◆ DATA EXTRACT

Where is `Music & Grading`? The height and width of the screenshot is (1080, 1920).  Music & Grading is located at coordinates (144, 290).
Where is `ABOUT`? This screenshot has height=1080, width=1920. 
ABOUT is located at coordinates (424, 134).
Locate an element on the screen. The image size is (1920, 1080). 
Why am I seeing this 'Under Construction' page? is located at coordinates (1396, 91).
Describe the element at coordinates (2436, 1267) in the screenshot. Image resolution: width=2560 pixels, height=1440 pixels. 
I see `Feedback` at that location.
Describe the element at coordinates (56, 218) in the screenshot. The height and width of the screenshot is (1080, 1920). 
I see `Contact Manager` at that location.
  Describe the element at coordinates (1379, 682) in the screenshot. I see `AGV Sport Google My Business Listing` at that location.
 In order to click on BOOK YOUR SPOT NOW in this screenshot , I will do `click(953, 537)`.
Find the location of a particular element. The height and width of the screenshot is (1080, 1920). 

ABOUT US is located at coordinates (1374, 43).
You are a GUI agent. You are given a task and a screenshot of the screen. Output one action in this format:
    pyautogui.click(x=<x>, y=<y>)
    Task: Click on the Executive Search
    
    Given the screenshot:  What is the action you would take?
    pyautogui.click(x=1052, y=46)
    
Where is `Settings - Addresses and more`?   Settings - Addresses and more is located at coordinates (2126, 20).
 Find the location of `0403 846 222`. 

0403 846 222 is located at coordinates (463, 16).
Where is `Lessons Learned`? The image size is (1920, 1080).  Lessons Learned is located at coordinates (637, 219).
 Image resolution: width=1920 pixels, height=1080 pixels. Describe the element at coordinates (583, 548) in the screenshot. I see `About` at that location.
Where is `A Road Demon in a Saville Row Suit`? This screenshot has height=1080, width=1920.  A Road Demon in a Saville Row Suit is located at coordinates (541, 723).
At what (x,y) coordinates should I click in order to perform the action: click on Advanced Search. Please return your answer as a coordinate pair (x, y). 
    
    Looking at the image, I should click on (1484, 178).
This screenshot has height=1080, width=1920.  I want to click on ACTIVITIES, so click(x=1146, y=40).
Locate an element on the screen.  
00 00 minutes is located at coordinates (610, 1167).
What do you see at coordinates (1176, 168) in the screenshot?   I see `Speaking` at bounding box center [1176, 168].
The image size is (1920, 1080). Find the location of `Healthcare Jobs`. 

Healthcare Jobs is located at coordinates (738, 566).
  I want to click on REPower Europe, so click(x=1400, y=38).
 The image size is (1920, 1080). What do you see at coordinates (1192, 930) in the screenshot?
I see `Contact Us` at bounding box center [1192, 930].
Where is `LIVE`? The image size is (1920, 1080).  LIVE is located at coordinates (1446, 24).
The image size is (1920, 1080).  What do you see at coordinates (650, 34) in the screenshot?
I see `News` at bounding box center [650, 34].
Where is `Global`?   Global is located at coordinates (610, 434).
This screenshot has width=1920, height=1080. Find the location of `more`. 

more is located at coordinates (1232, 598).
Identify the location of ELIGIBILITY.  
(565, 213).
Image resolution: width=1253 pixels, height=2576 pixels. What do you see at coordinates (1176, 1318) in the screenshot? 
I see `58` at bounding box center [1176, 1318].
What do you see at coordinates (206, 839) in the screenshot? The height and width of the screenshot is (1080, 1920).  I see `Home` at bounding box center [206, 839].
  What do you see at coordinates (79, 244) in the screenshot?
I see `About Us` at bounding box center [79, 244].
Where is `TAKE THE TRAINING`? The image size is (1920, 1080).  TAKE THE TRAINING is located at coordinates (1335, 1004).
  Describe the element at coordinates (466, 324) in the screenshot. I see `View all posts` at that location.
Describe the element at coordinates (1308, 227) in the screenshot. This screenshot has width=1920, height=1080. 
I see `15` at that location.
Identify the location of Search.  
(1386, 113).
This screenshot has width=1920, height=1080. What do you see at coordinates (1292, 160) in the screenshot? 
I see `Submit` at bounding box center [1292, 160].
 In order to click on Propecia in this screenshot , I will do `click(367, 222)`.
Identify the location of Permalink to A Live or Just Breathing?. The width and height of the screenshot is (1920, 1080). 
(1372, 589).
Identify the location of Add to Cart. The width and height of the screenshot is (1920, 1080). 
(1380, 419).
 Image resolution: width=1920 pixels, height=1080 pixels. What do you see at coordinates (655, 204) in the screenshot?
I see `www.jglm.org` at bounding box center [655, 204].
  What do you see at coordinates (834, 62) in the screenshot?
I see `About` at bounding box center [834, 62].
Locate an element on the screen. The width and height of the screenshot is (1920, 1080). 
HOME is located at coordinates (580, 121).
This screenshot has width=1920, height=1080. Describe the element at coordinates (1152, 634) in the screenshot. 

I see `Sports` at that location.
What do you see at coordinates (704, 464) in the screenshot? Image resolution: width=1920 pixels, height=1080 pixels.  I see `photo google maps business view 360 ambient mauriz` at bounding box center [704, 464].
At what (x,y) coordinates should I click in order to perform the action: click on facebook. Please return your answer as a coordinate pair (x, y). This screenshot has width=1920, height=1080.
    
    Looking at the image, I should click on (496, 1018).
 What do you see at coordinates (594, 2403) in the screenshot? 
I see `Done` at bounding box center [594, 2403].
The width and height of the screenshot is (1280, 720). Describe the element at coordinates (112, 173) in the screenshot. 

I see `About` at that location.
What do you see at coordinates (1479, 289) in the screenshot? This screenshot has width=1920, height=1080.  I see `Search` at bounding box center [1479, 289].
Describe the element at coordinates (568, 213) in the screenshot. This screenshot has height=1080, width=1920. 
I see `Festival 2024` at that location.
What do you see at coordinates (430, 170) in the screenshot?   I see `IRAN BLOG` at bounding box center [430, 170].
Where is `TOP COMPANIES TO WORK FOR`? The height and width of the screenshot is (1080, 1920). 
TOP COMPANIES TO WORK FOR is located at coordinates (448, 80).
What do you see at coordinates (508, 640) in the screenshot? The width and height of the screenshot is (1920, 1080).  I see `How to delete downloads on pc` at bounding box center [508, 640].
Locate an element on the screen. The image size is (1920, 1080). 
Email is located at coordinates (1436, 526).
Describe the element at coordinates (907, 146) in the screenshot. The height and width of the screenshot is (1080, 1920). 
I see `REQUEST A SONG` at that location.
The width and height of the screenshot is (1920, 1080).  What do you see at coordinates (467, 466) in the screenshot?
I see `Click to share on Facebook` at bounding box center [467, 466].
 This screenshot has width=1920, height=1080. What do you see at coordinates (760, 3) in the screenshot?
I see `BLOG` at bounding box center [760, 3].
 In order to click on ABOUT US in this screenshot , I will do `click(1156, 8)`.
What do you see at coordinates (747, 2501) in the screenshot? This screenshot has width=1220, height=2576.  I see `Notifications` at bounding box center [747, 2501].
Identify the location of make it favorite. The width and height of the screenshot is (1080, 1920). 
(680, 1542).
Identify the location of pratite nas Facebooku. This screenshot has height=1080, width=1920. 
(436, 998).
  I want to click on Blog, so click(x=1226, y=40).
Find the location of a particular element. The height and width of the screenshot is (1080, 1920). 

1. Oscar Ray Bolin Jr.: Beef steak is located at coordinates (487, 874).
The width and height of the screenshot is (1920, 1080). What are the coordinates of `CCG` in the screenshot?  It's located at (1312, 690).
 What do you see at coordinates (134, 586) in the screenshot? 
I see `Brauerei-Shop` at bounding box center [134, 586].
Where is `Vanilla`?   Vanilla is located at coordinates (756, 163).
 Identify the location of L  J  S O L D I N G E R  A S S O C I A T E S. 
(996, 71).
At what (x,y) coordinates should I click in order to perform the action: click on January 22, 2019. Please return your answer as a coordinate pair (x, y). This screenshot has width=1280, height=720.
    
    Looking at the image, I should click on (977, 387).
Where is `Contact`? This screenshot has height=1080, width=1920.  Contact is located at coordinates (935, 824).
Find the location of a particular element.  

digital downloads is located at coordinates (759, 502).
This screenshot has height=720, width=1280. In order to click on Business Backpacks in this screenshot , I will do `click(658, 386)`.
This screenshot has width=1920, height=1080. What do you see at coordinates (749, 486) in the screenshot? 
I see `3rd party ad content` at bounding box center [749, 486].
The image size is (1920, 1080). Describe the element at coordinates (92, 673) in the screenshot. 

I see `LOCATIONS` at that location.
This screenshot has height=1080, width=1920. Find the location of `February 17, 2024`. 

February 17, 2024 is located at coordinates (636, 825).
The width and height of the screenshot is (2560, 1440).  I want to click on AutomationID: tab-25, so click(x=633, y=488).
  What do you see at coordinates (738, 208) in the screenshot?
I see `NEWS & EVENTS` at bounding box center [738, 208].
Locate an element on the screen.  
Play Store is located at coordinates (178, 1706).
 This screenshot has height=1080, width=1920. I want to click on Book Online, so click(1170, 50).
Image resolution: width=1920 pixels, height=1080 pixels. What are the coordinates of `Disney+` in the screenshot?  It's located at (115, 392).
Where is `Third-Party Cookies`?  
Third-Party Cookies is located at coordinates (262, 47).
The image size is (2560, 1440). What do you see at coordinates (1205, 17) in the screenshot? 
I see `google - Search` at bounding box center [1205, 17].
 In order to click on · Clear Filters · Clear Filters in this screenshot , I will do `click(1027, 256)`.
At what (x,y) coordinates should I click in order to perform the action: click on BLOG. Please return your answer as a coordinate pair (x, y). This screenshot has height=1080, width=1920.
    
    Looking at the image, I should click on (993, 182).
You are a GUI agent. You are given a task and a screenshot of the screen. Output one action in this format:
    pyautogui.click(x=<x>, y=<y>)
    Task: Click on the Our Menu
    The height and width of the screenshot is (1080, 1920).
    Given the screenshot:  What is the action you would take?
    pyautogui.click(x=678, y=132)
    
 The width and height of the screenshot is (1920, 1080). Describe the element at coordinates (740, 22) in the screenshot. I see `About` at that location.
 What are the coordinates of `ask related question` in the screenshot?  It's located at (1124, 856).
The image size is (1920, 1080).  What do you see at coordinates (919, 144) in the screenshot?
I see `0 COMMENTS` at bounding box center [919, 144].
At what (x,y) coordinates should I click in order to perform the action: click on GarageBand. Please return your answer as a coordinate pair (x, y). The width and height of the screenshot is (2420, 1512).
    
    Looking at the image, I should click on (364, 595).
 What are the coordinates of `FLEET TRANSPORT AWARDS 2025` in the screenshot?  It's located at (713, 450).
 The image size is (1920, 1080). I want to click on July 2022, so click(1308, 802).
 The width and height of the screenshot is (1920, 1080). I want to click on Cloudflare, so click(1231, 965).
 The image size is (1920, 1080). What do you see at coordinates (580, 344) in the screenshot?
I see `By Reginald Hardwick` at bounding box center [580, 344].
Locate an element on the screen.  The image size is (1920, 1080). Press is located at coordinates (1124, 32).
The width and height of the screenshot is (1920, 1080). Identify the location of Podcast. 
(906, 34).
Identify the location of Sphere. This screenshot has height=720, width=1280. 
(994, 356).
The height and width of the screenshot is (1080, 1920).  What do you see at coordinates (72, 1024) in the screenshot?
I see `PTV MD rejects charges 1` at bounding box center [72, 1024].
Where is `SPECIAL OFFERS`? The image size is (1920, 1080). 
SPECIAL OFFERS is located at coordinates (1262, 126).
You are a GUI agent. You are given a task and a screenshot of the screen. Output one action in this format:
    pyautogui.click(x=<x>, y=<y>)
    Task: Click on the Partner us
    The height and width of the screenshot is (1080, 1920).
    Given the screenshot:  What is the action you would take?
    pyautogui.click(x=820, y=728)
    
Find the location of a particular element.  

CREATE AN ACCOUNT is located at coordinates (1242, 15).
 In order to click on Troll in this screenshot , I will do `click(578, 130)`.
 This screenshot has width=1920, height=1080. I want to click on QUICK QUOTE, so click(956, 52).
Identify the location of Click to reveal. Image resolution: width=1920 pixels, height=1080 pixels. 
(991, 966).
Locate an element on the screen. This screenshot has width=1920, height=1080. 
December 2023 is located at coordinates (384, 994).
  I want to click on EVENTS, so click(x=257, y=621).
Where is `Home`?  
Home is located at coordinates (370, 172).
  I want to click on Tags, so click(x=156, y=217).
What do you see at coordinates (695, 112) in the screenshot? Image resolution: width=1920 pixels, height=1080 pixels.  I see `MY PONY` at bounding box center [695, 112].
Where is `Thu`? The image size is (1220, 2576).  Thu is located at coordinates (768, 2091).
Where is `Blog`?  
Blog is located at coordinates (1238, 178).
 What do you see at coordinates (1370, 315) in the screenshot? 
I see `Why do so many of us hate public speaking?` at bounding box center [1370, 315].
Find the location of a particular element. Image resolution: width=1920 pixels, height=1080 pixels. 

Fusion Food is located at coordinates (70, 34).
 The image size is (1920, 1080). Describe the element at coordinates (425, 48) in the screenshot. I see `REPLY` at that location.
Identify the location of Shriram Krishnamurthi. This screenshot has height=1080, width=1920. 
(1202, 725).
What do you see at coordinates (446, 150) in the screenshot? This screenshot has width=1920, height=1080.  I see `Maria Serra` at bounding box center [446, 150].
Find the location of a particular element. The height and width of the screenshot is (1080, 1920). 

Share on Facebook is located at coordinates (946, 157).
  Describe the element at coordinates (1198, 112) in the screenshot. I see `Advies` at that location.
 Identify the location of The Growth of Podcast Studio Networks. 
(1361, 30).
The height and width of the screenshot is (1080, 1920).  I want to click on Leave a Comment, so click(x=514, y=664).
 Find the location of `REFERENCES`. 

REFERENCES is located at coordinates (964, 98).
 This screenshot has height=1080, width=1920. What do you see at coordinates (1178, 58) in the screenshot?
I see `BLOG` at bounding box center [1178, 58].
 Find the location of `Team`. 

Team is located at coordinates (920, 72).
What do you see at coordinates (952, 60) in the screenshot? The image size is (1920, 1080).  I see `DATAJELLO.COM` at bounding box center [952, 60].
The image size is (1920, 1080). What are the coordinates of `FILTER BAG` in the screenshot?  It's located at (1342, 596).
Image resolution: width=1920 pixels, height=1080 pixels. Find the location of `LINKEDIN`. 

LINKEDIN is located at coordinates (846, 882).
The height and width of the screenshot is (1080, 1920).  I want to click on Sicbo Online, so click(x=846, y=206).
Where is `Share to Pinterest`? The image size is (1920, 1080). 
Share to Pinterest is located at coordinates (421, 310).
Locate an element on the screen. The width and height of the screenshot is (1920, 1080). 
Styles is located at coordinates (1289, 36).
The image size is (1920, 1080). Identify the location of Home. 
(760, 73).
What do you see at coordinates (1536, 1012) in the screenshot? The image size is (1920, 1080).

◆ TASK
Copy out the records from the line with "What do you see at coordinates (508, 640)" to the line with "coordinates (756, 163).", word for word.

◆ RESPONSE TO THE EXERCISE
What do you see at coordinates (508, 640) in the screenshot? The width and height of the screenshot is (1920, 1080).  I see `How to delete downloads on pc` at bounding box center [508, 640].
Locate an element on the screen. The image size is (1920, 1080). 
Email is located at coordinates (1436, 526).
Describe the element at coordinates (907, 146) in the screenshot. The height and width of the screenshot is (1080, 1920). 
I see `REQUEST A SONG` at that location.
The width and height of the screenshot is (1920, 1080).  What do you see at coordinates (467, 466) in the screenshot?
I see `Click to share on Facebook` at bounding box center [467, 466].
 This screenshot has width=1920, height=1080. What do you see at coordinates (760, 3) in the screenshot?
I see `BLOG` at bounding box center [760, 3].
 In order to click on ABOUT US in this screenshot , I will do `click(1156, 8)`.
What do you see at coordinates (747, 2501) in the screenshot? This screenshot has width=1220, height=2576.  I see `Notifications` at bounding box center [747, 2501].
Identify the location of make it favorite. The width and height of the screenshot is (1080, 1920). 
(680, 1542).
Identify the location of pratite nas Facebooku. This screenshot has height=1080, width=1920. 
(436, 998).
  I want to click on Blog, so click(x=1226, y=40).
Find the location of a particular element. The height and width of the screenshot is (1080, 1920). 

1. Oscar Ray Bolin Jr.: Beef steak is located at coordinates (487, 874).
The width and height of the screenshot is (1920, 1080). What are the coordinates of `CCG` in the screenshot?  It's located at (1312, 690).
 What do you see at coordinates (134, 586) in the screenshot? 
I see `Brauerei-Shop` at bounding box center [134, 586].
Where is `Vanilla`?   Vanilla is located at coordinates (756, 163).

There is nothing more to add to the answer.